Real-life error-handling, then, has to do more than test for the limit and reject it. It has to recognize faults, count or measure them, and prevent them from growing and leading to failure. In fact, since a fault may be just the limit of an otherwise acceptable condition (e.g. buffer almost full — OK; buffer overflow — fault), error prevention requires identifying and tracking resources even before they reach their limits.

Written by Tom Harris

July 6, 2009 at 9:26 am

The Tip of the Iceberg

without comments

We all like to think that functional requirements are the main thing, and successfully designing and coding to them is enough. Who wants to worry about all the suprises from users, data, and even hardware?

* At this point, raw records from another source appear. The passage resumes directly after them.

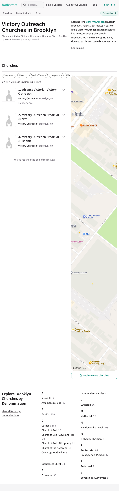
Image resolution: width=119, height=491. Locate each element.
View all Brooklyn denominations (11, 413)
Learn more (77, 48)
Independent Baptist (92, 393)
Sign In (108, 5)
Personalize (109, 13)
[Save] (63, 89)
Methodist (86, 416)
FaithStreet (9, 5)
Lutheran (86, 405)
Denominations (23, 13)
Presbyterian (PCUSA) (93, 455)
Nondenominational (92, 427)
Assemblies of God (52, 403)
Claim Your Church (76, 5)
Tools (94, 5)
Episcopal (47, 475)
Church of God (49, 430)
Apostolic (47, 398)
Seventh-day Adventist (93, 478)
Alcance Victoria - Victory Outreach (35, 96)
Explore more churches (96, 375)
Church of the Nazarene (54, 448)
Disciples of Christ (51, 464)
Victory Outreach (95, 22)
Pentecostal (87, 450)
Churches (7, 13)
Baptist (46, 414)
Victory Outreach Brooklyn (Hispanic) (35, 142)
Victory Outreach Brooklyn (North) (35, 120)
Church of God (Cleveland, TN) (58, 435)
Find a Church (54, 5)
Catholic (46, 426)
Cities (38, 13)
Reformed (86, 466)
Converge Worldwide (53, 452)
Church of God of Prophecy (56, 443)
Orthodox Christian (91, 439)
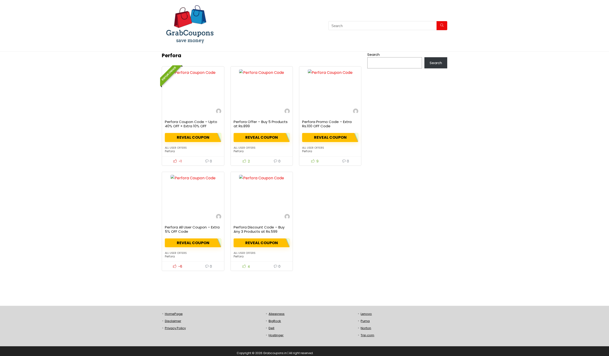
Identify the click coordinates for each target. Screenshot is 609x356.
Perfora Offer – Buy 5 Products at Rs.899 (261, 123)
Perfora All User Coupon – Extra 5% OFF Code (192, 229)
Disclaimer (173, 321)
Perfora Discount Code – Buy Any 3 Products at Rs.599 (259, 229)
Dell (271, 328)
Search (373, 54)
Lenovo (366, 314)
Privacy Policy (175, 328)
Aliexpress (277, 314)
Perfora (170, 151)
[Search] (442, 25)
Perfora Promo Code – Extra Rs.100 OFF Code (327, 123)
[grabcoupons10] (218, 111)
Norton (366, 328)
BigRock (275, 321)
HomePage (174, 314)
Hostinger (276, 335)
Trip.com (367, 335)
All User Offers (176, 148)
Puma (365, 321)
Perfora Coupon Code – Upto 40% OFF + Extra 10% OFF (191, 123)
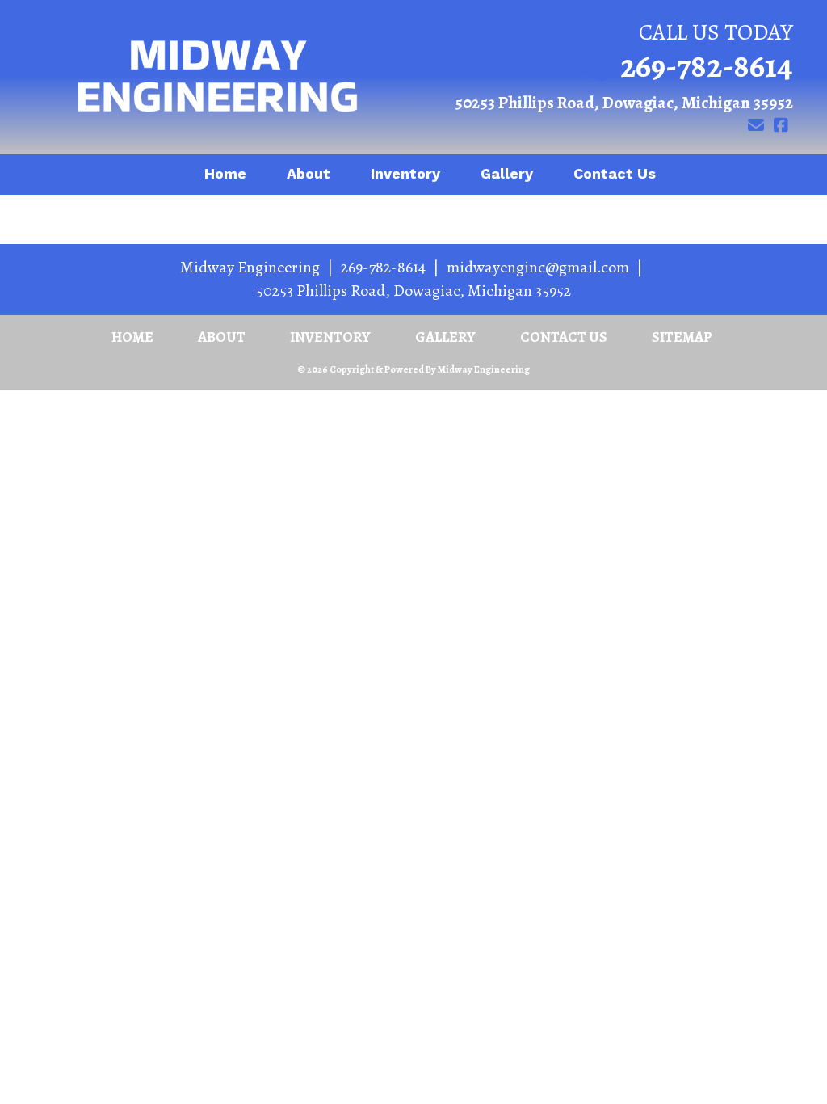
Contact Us (614, 173)
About (308, 173)
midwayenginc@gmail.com (538, 267)
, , (413, 290)
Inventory (405, 173)
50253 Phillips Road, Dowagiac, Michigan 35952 (624, 102)
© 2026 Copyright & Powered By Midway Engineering (413, 369)
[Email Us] (755, 126)
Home (225, 173)
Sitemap (682, 337)
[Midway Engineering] (217, 77)
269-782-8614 (706, 66)
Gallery (507, 173)
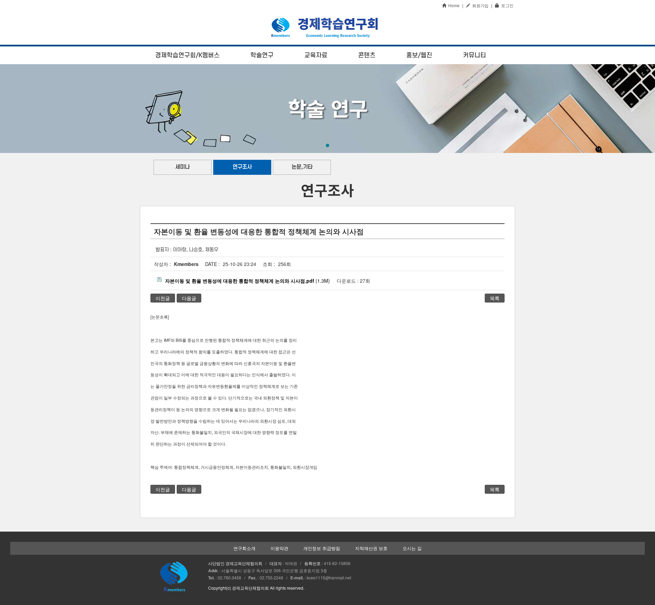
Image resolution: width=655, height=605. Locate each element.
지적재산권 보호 (371, 548)
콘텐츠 (367, 55)
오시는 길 (412, 548)
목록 (494, 298)
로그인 (506, 5)
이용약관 (279, 548)
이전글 (163, 298)
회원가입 (479, 5)
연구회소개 (244, 548)
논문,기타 (302, 167)
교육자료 (316, 55)
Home (453, 5)
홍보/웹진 (419, 55)
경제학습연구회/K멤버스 (187, 55)
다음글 (189, 298)
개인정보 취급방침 (321, 548)
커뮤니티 (474, 55)
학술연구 (262, 55)
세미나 (182, 167)
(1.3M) (247, 280)
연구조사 (242, 167)
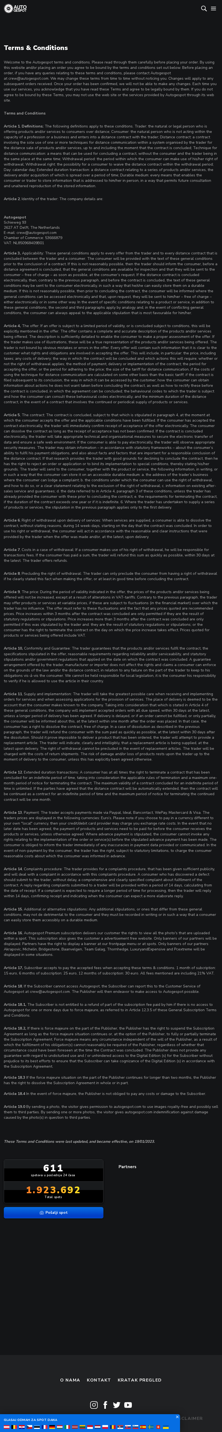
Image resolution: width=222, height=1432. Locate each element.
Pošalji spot (56, 1212)
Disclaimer (188, 1418)
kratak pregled (140, 1380)
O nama (70, 1380)
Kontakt (99, 1380)
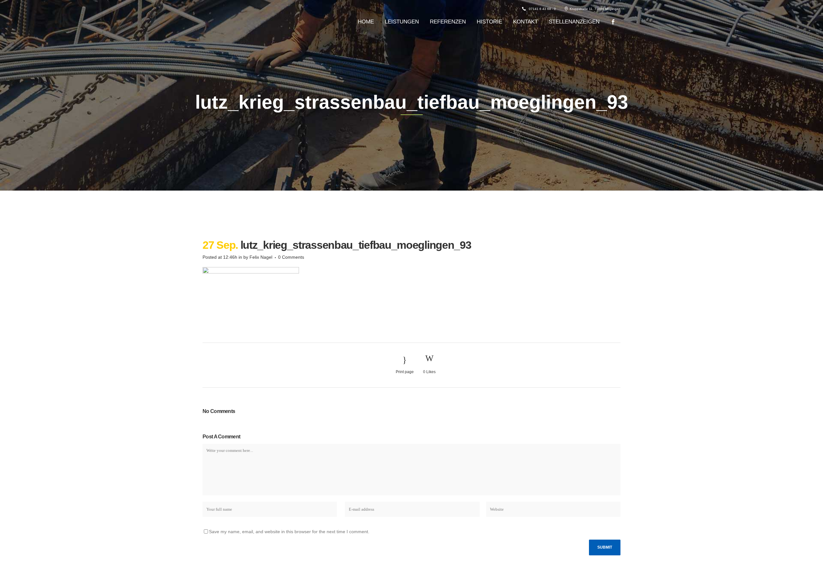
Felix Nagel (260, 257)
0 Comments (291, 257)
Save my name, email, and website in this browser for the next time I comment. (289, 531)
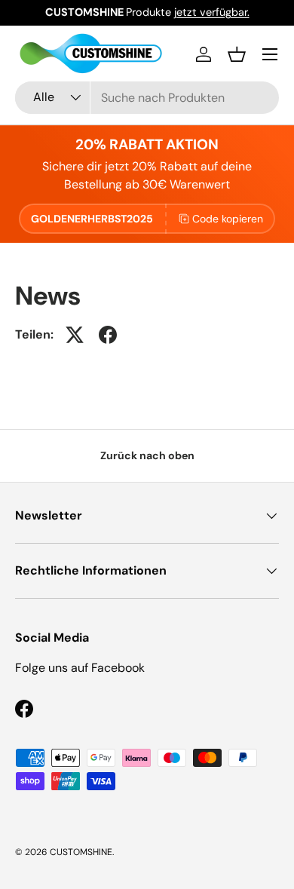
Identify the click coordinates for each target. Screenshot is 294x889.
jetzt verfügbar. (212, 12)
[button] (236, 54)
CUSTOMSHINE (81, 852)
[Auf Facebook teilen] (107, 334)
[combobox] (147, 97)
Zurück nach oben (147, 455)
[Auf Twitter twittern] (74, 334)
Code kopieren (227, 218)
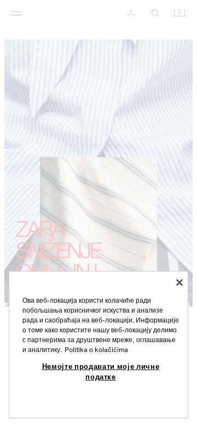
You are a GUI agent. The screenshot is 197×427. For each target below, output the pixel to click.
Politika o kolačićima (96, 349)
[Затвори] (179, 282)
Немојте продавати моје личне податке (100, 371)
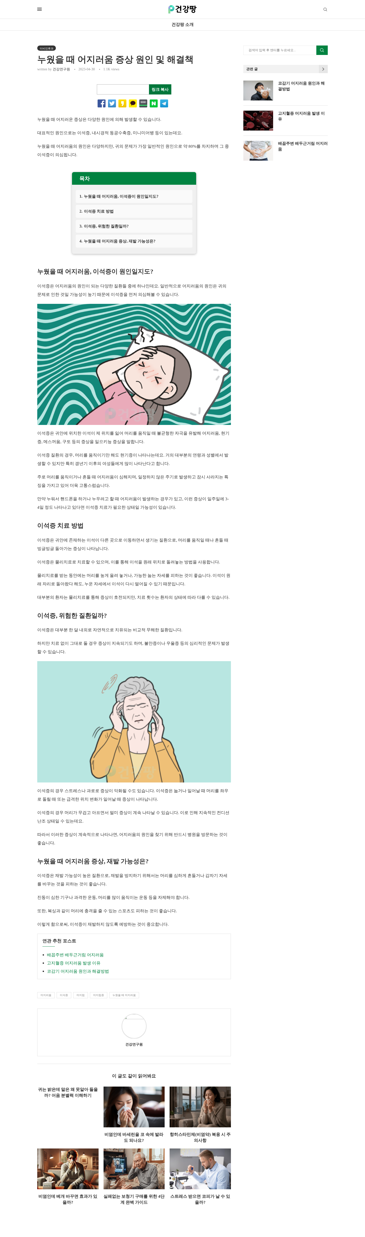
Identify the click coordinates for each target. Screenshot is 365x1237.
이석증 (64, 995)
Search (322, 50)
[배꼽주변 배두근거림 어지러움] (258, 151)
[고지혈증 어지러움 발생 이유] (258, 121)
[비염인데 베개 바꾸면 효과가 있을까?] (68, 1168)
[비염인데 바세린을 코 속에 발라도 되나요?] (134, 1107)
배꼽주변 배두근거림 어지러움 (75, 955)
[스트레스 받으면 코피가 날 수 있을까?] (200, 1168)
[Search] (325, 10)
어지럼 (80, 995)
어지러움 (45, 995)
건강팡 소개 (183, 24)
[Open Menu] (39, 9)
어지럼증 (98, 995)
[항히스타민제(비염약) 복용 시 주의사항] (200, 1107)
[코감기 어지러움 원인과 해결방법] (258, 90)
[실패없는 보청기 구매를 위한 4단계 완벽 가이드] (134, 1168)
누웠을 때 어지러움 (124, 995)
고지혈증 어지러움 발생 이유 (74, 963)
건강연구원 (61, 69)
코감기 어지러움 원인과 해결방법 (78, 971)
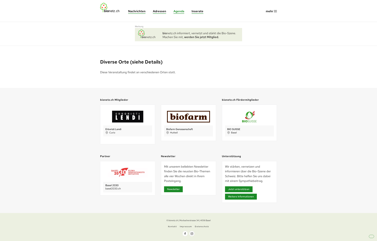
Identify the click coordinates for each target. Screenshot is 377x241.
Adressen (159, 11)
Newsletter (173, 189)
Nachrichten (136, 11)
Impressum (186, 226)
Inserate (197, 11)
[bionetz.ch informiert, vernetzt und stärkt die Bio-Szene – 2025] (188, 34)
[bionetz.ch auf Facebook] (185, 233)
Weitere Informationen (241, 196)
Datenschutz (202, 226)
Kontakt (172, 226)
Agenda (178, 11)
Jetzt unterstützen (238, 189)
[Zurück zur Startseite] (111, 7)
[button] (271, 11)
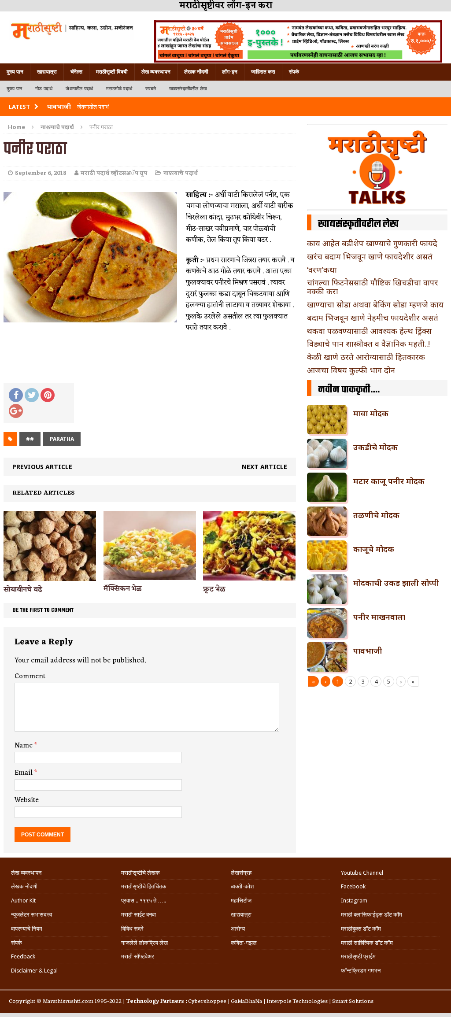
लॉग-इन (229, 72)
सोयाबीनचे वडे (23, 590)
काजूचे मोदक (373, 549)
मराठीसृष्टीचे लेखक (140, 872)
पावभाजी (367, 650)
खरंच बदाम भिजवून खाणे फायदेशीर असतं (370, 256)
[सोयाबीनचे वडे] (50, 575)
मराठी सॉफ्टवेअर (137, 956)
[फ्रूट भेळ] (249, 575)
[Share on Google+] (16, 411)
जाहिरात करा (263, 72)
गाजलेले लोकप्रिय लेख (144, 942)
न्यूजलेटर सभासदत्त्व (31, 914)
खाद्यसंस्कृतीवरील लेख (188, 89)
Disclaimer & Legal (34, 970)
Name (24, 746)
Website (27, 800)
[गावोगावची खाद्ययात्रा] (71, 30)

But as Professor Behrooz Parhami shows, in a short (2-page!) article, Defect, Fault, Error,…, or Failure? (pdf), the “Ideal” state that we focus on is just one of 7 common possibilities. The other 6, descending into unpleasantness, are Defective, Faulty, Erroneous, Malfunctioning, Degraded, and Failed.

Our job is really twofold:

  1. Meet the functional requirements of the ideal state
  2. Keep the system in that ideal state, and avoid failure

Does failure avoidance have to take 86% (6/7) of the code? I don’t know. But it certainly sounds like the bottom half of an iceberg–a lot more than half is underwater.

Don’t get stuck

without comments

Having a standalone consumer application get stuck or crash, requiring reboot, is not the worst thing that can happen. (Worse is incorrect behavior that causes data loss or physical harm.) But requiring a reboot is the most annoying failure in non-safety-critical systems.

If there’s any good news, it’s that the list of fault modes is short:

  • System resources exhausted
  • Mistakenly idling
  • Waiting for acknowledgement that never comes
  • Deadlock

Did I miss any?

Only exception-safe code can avoid these undesired end states.

Design by Contract (DbC) is one way to exception safety.

Failure mode and effects analysis (FMEA) helps you plan a path to get there.